区分所有法は、昭和40年代にブームになったマンションでのトラブル、特に区分所有建物をめぐって生じたトラブルを解決する為に基準となっている法律になります。区分所有法によってマンションの所有者個人が所有する専有部分と、マンションの所有者全員で共有する共用部分が分けられており、どこからどこまでが自分の所有物なのかを知らないとトラブルの原因になるので要注意です。

専有部分とは

分譲マンションの各部屋には、それぞれ区分所有権が設定されています。
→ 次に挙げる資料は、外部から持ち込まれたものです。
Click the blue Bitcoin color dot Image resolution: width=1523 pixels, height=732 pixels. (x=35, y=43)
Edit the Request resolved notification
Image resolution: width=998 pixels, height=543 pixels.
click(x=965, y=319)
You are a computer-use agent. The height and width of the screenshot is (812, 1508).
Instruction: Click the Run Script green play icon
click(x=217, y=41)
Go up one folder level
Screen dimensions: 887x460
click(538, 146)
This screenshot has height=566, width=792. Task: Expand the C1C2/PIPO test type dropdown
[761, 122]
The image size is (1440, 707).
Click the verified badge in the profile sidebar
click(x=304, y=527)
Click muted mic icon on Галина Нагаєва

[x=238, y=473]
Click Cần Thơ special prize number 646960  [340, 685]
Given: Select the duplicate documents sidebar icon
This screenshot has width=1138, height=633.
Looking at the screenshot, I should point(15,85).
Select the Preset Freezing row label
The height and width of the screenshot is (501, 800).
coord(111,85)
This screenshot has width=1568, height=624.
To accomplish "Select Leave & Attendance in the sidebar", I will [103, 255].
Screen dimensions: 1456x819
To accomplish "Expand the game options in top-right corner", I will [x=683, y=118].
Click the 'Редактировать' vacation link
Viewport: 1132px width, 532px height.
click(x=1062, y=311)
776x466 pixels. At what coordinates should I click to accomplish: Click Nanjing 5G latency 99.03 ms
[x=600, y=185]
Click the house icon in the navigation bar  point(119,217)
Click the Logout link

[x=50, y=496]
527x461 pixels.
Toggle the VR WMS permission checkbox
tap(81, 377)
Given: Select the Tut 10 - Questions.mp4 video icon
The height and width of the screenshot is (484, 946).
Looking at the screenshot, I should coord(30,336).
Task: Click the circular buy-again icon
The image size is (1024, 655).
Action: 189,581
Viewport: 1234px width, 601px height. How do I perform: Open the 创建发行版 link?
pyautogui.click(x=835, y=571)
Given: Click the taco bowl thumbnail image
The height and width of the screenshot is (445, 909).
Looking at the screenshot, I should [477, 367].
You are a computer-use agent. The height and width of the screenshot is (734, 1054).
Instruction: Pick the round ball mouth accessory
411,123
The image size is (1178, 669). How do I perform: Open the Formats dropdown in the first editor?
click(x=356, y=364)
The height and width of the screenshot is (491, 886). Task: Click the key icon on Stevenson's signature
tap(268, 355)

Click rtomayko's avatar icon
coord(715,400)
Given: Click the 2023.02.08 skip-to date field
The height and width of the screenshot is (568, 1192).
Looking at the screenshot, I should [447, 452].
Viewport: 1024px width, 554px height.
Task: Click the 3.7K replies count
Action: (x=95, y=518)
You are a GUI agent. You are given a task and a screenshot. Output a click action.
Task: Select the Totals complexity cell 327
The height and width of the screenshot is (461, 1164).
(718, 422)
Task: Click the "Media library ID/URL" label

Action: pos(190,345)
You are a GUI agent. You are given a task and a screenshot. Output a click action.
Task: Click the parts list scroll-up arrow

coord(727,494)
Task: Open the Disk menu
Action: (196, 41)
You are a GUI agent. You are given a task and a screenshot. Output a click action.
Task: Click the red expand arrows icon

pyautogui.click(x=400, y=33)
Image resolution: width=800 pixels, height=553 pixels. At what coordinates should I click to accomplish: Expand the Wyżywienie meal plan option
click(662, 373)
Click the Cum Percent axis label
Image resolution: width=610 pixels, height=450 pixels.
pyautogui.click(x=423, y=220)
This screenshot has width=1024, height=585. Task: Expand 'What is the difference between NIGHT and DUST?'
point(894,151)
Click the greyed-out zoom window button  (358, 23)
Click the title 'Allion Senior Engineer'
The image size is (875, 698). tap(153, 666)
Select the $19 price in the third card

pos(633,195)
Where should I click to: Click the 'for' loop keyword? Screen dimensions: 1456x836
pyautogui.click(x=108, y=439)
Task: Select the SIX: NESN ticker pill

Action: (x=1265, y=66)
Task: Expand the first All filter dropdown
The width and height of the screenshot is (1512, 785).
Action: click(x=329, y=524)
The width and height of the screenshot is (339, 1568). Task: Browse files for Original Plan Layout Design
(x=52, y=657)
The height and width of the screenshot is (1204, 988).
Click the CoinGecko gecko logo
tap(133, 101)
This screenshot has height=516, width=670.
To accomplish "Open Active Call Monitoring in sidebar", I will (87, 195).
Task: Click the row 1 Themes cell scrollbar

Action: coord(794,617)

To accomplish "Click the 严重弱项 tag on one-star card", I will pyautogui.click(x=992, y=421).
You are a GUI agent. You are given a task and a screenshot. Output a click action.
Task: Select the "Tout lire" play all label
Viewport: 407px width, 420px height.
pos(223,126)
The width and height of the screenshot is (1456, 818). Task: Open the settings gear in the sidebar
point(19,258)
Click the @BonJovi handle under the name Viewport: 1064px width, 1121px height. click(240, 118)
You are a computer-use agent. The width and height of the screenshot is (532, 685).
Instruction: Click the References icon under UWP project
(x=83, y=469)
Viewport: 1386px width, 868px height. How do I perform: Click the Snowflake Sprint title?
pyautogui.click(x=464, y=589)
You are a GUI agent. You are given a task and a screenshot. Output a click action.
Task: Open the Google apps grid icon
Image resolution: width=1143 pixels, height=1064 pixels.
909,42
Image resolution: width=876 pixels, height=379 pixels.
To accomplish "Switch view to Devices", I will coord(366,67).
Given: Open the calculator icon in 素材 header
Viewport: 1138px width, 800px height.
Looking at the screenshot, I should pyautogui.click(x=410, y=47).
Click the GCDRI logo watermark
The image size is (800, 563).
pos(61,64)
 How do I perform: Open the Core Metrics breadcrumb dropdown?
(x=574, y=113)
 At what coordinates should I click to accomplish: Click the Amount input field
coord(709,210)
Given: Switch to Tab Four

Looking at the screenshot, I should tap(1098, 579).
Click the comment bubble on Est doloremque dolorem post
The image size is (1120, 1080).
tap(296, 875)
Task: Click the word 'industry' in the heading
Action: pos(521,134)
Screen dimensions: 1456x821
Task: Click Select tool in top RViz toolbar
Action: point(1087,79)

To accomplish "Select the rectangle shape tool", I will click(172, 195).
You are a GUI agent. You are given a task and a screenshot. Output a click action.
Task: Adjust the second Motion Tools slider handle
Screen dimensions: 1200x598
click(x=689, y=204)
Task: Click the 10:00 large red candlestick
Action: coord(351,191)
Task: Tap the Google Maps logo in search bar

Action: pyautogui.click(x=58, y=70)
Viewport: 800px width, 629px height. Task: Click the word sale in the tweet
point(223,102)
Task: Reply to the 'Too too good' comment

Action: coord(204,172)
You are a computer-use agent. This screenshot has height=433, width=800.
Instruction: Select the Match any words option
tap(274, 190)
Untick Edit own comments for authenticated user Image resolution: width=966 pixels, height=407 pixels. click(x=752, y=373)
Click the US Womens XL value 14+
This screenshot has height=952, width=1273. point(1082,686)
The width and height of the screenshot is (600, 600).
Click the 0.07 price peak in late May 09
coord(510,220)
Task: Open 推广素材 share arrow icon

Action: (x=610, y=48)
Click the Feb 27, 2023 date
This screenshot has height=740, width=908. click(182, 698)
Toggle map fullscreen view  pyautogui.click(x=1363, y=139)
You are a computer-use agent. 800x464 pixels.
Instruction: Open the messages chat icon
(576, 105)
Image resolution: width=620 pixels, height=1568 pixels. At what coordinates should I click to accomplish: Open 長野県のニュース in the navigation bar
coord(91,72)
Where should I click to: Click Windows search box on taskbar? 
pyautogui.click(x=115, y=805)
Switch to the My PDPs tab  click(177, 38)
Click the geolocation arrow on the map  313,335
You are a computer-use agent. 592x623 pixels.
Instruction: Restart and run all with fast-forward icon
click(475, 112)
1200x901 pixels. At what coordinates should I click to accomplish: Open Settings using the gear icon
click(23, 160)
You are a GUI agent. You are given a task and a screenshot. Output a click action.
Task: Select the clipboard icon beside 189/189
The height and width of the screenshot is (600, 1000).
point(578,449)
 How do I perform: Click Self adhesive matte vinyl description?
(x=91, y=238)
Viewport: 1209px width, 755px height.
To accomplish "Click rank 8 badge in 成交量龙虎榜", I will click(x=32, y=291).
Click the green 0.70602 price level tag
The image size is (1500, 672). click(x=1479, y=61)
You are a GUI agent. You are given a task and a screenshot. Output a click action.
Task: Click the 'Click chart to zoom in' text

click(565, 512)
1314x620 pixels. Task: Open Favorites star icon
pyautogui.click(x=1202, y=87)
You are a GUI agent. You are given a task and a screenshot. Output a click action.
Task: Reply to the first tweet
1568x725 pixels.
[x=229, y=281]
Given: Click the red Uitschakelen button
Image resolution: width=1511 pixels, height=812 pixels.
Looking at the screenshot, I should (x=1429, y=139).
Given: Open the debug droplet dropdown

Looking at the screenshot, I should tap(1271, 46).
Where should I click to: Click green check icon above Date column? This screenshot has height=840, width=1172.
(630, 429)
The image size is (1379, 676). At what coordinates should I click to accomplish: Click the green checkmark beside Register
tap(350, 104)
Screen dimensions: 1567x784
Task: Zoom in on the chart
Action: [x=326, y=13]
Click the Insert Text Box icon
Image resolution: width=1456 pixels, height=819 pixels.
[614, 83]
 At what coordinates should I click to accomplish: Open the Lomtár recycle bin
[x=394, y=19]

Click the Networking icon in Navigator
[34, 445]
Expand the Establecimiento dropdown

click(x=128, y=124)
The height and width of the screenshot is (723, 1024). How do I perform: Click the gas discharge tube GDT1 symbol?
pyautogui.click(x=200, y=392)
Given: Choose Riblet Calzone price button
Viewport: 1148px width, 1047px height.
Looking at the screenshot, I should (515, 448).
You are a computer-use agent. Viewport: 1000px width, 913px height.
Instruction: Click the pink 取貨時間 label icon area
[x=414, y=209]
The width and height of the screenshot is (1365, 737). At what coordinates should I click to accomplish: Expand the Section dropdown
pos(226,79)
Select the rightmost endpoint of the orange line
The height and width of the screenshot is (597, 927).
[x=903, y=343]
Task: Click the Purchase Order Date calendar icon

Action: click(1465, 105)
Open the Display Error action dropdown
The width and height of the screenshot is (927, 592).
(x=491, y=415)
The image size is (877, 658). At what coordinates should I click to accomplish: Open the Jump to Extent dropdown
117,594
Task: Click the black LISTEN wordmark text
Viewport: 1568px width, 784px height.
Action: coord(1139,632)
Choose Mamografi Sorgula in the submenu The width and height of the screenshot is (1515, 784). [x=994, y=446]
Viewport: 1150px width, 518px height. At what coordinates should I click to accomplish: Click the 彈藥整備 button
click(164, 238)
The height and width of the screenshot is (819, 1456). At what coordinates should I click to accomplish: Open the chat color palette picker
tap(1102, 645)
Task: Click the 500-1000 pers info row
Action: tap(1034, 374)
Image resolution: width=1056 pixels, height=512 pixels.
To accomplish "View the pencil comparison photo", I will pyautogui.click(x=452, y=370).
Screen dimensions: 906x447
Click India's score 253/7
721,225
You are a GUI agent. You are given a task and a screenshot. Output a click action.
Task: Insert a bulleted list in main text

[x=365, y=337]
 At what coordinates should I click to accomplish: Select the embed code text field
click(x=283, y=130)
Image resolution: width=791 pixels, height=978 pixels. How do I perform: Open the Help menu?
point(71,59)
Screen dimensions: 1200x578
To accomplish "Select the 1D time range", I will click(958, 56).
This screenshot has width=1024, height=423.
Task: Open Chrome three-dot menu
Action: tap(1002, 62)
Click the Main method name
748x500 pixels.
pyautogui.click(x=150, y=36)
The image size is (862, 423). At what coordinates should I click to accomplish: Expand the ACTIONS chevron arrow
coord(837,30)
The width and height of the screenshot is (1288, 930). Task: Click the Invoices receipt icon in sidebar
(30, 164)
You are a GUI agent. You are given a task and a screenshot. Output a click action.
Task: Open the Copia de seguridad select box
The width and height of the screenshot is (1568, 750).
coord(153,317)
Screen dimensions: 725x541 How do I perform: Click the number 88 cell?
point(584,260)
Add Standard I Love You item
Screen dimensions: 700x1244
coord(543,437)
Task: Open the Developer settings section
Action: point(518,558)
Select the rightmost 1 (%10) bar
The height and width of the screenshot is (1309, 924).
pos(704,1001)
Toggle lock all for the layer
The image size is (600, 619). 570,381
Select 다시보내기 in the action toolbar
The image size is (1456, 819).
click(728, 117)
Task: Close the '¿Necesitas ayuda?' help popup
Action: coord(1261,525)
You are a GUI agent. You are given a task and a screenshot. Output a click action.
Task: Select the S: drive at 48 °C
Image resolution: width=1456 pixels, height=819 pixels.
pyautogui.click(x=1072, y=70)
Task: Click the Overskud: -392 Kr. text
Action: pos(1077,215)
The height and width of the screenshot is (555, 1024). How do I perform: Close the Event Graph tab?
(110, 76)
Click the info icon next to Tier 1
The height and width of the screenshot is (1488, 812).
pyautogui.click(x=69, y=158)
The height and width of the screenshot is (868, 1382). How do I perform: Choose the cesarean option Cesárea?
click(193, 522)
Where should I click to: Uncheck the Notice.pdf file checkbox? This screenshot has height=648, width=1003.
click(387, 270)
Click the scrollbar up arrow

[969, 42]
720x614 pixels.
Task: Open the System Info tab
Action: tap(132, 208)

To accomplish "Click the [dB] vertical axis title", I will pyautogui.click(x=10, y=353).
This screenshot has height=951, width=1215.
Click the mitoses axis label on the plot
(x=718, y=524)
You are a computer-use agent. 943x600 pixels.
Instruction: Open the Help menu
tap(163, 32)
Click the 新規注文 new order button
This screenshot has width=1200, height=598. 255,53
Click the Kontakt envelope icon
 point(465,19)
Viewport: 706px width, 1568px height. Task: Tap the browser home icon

この区分所有権は大きな建物の中で個人に区分された部分を独立させ、個別の所有権を設定したものになり、マンションの部屋は購入した方のスペースである事を明記しているのです。
また、専有部分がどの範囲なのかというと、分譲マンションなら部屋の内側の居住スペースが一般的な解釈になっております。

共有部分とは

共有部分は、区分所有法によって専有部分に含まれない全ての場所です。
分譲マンションの玄関であったり、廊下や屋上、エレベーター、エントランスホール、共有施設、玄関扉、窓枠、窓ガラス、網戸、面格子などは全て共有部分になります。

勘違いしやすいポイント

専有部分と勘違いしやすいのがベランダやバルコニーです。実はベランダやバルコニーは専有部分ではありません。
事実の傍にあり、自分達しか自由に出入りする事ができないという事もあり、専有部分と勘違いしがちなのですが、ベランダやバルコニーは、共有部分になります。その為、許可なくベランダやバルコニーに物置を置いてしまったり、タイルなどを敷きつめてしまうと管理規約違反になる場合がありますので注意が必要になります。

また、同様に窓やサッシ、玄関ドアなども共用部分の扱いになります。勝手に色を塗り替えたり、他のデザインの物に取り換えたりすると、これまた管理規約違反になる場合がありますのでご注意ください。